Abstract

This paper addresses a new optimal charging station location problem for intercity highway networks where electric vehicles are of heterogeneous driving ranges and usually need to be charged multiple times in their long-haul trips. Driving range heterogeneity can be measured in practice by sampling the driving population under a variety of physical, environmental and psychological conditions and is characterized in this study by a continuous distribution of some appropriate forms. The behavioral assumption underlying this problem is that all individual drivers choose their optimal route-and-charge choices if they can make a trip by driving an electric vehicle or cancel their trips or switch to other transportation modes if they cannot.

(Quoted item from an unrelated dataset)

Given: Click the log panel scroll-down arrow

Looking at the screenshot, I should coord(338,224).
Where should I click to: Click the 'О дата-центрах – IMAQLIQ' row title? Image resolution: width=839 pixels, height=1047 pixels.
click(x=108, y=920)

By explicitly taking into account the impact of limited driving ranges on both route and trip/mode choices, we constructed a mixed integer linear programming model for formulating the charging station location problem, the goal of which is to maximize the networkwide travel efficiency and preference subject to a limited infrastructure investment budget. To tackle this integer programming model, we developed a branch-and-bound algorithm and a neighborhood search heuristic, in both of which a multi-criterion label-correcting algorithm is embedded for deriving the underlying route-and-charge flow pattern. For justifying the effectiveness and efficiency of the proposed algorithms, a synthetic network and two real-world networks are employed as numerical examples. The computational results obtained from the numerical analysis show that the heuristic is capable of obtaining optimal solutions in most test scenarios and is much more computationally efficient than the branch-and-bound algorithm, with a computing time that is only about one tenth of the latter.